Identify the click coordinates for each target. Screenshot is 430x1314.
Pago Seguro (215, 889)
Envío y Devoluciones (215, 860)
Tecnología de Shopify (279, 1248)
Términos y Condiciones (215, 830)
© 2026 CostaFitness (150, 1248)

...

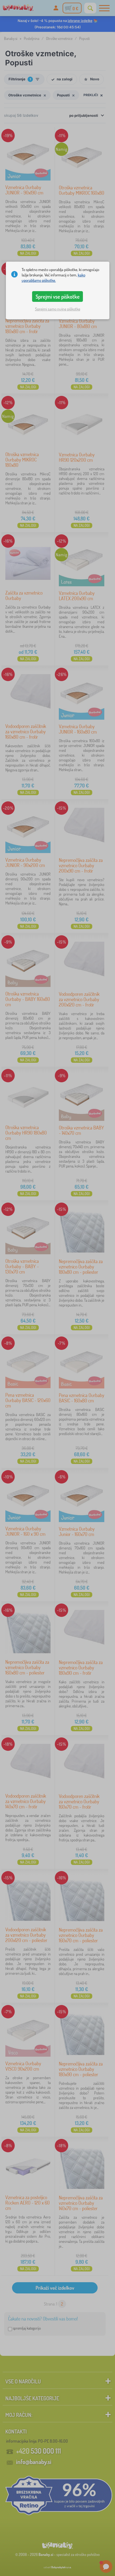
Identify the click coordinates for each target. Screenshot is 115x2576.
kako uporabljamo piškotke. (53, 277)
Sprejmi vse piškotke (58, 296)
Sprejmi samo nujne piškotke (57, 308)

---

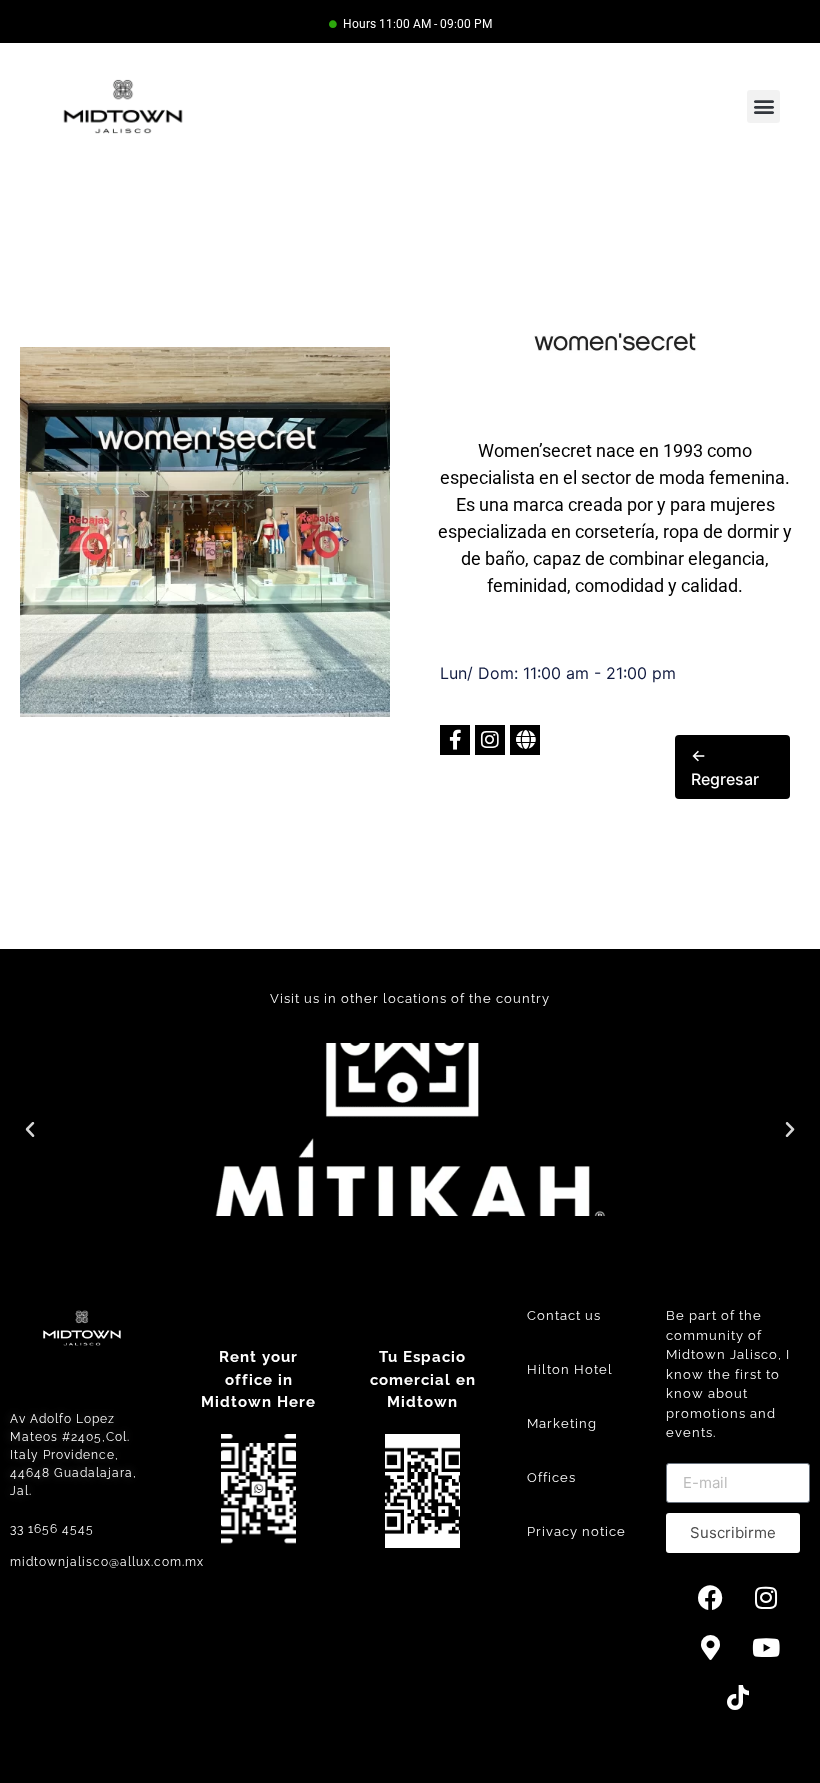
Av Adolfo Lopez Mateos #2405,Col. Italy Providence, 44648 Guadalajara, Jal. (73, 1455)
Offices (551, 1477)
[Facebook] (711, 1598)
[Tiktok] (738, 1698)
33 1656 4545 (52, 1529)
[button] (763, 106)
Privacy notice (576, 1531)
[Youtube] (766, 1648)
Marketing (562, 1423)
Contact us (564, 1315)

• WHAT IS EXPECTED:
In the listing above, locate the line containing "Screenshot is 430x1314." and the line containing "CostaFitness (150, 1248)", then transcribe both and every line between them verbatim.

• RESPONSE BOX:
Identify the click coordinates for each target. Screenshot is 430x1314.
Pago Seguro (215, 889)
Envío y Devoluciones (215, 860)
Tecnología de Shopify (279, 1248)
Términos y Condiciones (215, 830)
© 2026 CostaFitness (150, 1248)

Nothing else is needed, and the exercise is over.